Saucony Grid Omni Walker
This shoe for both men and women includes a compression molded midsole designed to reduce the rate of pronation. Overall, the sole has been engineered to provide a better fit for people with flat feet and a smoother transition while you walk.
This shoe works well with orthotic inserts though, as one reviewer noted in a mini-rant about inserts, you do want to talk to your podiatrist to see what kind of insert will work best for your unique needs.
This shoe is a little cheaper than many shoes designed for people with pronation problems but, as many reviewers noted, they could simply spend the savings on their own inserts if they were needed.
Asics Gel Foundation Walker
This shoe keeps things simple with a leather upper body and rubber sole. It includes Asics' patented DuoMax and Trusstic systems to provide support and a breathable mesh to help keep your feet cool.
This walking shoe is especially popular with people who have wide feet and might have had trouble finding a shoe that actually fits. The men's version seems to only be available in EEEE and the women's version is available in EE and B(M).
It provides good cushioning and a lot of people liked that it helped with their bunions. Some people did add their own inserts but liked this shoe for the extra width.
This shoe for men is popular for its ability to accommodate wide feet and give them the support they need to keep running even when they've suffered from frequent flare-ups of plantar fasciitis before trying this shoe.
It's highly recommended by podiatrists and longtime Brooks loyalists say that the latest version of this shoe is a definite improvement over past model years.

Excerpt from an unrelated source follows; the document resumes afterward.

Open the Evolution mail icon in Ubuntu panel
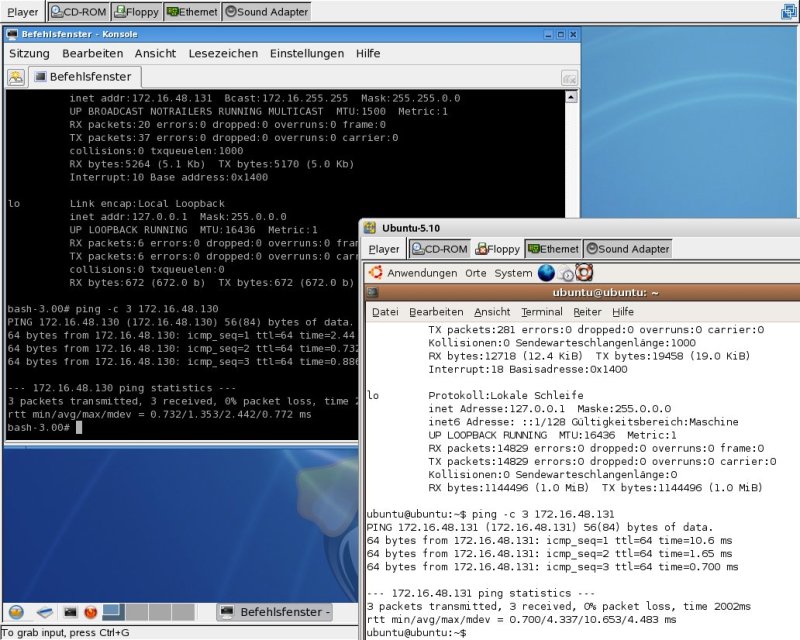566,273
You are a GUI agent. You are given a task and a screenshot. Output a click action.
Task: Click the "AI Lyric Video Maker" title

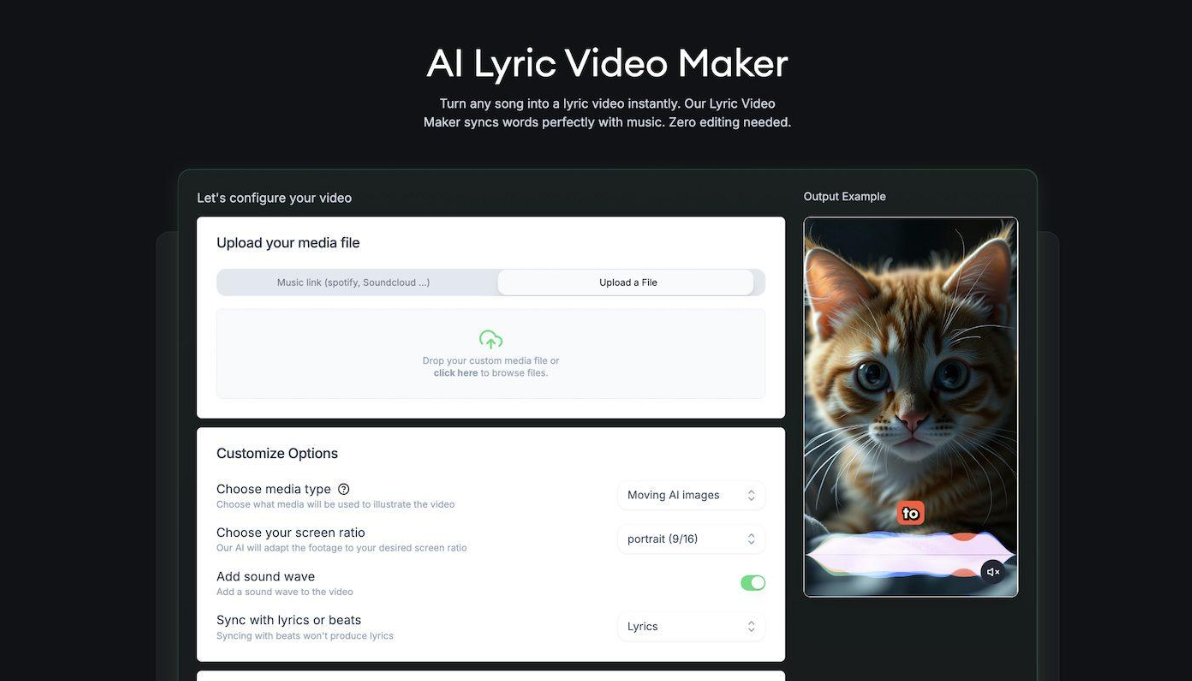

The insoles are removable so you can wear these with your own insert or orthotic device. It does run a bit small, so be sure to buy it one or two sizes bigger than you think you need.
The Bottom Line
Even when you already have a good general idea of what you need in a new pair of shoes, there's no “one size fits all” answer for the best walking shoes for flat feet. You might have very wide feet or a foot and leg condition that requires the use of an orthotic, which can make choosing a walking shoe a bit of a challenge.
It's not uncommon to get frustrated when searching for a pair of shoes that can actually support your flat feet, but your podiatrist may be able to steer you in the right direction by recommending brands that specialize in creating shoes for people with pronation and arch issues.